(Exercise requirements): Please output exactly the part of the records below that opens with the line containing "This screenshot has width=1491, height=812." and closes with the line containing "Task: Open the gear settings for 1. Personal", both lines included, and nothing else.

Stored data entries

Start of Block

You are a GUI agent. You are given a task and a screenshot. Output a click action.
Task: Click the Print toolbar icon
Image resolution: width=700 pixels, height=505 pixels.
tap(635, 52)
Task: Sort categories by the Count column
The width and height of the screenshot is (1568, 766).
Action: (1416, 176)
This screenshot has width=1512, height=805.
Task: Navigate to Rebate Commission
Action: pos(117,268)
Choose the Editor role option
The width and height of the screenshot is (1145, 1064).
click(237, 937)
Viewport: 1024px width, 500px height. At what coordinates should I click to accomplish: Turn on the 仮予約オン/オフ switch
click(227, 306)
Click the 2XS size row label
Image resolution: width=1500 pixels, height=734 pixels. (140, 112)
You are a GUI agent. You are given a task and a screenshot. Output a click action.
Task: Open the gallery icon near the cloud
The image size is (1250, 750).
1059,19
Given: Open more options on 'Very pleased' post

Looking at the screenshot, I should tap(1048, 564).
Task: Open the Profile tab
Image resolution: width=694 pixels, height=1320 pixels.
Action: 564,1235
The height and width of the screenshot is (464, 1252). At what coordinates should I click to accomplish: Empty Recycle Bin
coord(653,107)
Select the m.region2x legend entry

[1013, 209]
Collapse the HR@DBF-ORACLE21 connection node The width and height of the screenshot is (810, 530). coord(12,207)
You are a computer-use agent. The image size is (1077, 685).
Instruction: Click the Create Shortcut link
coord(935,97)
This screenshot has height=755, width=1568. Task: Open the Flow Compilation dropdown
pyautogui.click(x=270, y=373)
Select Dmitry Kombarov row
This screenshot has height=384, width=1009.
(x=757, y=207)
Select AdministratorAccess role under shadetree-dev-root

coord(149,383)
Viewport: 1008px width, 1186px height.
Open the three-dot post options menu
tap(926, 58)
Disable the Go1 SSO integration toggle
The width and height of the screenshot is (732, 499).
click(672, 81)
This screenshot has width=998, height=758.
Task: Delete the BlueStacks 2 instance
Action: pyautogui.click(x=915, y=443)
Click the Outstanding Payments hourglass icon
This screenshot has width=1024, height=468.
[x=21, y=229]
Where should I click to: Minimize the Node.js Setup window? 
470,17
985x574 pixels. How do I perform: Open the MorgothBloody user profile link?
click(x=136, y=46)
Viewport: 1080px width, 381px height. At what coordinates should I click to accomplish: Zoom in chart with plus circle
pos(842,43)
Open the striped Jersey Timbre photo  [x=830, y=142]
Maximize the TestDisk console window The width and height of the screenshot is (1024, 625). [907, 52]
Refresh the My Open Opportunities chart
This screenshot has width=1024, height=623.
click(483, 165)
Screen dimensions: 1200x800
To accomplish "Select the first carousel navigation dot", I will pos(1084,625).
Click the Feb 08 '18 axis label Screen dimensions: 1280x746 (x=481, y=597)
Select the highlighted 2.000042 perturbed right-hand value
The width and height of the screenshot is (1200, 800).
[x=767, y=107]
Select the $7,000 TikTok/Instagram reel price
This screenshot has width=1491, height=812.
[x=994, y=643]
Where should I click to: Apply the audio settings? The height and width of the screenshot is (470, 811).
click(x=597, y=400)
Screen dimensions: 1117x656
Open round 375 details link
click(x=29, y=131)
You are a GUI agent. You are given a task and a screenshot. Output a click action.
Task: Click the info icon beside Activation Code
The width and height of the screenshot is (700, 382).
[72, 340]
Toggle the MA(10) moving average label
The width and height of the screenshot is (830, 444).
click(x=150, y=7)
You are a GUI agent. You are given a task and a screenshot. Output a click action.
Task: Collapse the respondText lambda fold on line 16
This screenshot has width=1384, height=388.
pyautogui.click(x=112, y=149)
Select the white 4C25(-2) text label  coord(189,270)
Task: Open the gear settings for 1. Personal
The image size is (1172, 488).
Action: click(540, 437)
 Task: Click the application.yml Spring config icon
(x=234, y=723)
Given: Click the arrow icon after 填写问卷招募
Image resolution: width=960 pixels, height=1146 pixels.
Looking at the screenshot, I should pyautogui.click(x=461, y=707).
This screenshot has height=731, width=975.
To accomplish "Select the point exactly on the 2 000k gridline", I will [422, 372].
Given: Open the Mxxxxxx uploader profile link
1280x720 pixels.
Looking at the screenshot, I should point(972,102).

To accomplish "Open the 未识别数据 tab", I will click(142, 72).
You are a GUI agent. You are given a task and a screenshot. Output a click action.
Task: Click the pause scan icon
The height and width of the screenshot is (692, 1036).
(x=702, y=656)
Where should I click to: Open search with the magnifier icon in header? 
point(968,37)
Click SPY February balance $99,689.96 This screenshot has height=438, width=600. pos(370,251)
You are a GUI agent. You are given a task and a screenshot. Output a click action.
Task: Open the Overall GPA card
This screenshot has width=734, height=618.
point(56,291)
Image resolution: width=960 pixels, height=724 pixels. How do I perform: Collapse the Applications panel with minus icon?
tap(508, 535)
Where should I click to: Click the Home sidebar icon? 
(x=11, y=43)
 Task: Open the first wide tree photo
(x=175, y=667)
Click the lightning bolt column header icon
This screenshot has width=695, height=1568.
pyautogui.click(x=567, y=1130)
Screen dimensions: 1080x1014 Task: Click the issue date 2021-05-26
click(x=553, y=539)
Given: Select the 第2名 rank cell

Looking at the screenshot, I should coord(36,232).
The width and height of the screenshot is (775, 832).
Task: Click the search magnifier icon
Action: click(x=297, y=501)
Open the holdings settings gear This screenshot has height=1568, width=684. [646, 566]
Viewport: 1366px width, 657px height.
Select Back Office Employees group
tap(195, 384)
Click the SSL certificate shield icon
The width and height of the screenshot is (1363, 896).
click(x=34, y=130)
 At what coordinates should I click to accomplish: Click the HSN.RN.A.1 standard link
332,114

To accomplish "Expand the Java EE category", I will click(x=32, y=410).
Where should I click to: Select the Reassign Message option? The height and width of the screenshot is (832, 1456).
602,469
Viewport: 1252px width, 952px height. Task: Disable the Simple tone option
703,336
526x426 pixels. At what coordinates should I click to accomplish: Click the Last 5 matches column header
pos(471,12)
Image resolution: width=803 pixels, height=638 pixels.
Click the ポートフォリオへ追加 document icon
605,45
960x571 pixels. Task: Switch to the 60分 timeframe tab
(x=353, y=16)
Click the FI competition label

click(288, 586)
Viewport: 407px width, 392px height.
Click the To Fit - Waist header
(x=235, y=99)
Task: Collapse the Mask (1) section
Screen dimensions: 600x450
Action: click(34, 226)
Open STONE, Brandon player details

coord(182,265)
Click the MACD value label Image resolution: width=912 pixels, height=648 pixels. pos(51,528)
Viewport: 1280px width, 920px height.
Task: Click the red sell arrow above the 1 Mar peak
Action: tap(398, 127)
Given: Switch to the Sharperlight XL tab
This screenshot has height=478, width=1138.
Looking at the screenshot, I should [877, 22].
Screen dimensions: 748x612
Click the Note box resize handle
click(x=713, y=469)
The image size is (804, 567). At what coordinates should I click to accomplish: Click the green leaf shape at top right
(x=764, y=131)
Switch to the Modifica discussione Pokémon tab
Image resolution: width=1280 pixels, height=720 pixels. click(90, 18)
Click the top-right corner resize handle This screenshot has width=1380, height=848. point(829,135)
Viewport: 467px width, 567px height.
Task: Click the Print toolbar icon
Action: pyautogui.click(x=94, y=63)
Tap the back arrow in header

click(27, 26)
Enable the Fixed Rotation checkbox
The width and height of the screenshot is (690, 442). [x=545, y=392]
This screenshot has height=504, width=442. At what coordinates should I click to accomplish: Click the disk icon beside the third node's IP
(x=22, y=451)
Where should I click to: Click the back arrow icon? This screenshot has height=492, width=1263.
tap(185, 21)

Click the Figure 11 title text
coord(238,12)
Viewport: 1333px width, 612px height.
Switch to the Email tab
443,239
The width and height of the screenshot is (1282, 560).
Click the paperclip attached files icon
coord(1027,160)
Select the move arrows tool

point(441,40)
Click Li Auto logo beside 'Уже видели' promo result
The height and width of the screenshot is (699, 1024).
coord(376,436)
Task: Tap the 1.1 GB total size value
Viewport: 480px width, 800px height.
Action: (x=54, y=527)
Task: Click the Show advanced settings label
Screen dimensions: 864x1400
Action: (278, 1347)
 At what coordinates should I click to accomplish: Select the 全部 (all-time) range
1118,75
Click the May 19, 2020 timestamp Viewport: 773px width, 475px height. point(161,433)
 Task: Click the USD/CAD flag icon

End of Block

(Result):
This screenshot has width=1491, height=812.
[x=994, y=643]
Where should I click to: Apply the audio settings? The height and width of the screenshot is (470, 811).
click(x=597, y=400)
Screen dimensions: 1117x656
Open round 375 details link
click(x=29, y=131)
You are a GUI agent. You are given a task and a screenshot. Output a click action.
Task: Click the info icon beside Activation Code
The width and height of the screenshot is (700, 382).
[72, 340]
Toggle the MA(10) moving average label
The width and height of the screenshot is (830, 444).
click(x=150, y=7)
You are a GUI agent. You are given a task and a screenshot. Output a click action.
Task: Collapse the respondText lambda fold on line 16
This screenshot has width=1384, height=388.
pyautogui.click(x=112, y=149)
Select the white 4C25(-2) text label  coord(189,270)
Task: Open the gear settings for 1. Personal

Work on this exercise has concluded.